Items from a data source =

===

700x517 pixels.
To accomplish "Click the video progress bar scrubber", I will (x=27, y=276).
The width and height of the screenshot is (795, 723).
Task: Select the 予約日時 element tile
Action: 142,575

===

TASK STATEMENT = The required answer is the complete data, repeated exactly.

RESPONSE TO THE EXERCISE =
700x517 pixels.
To accomplish "Click the video progress bar scrubber", I will (x=27, y=276).
The width and height of the screenshot is (795, 723).
Task: Select the 予約日時 element tile
Action: 142,575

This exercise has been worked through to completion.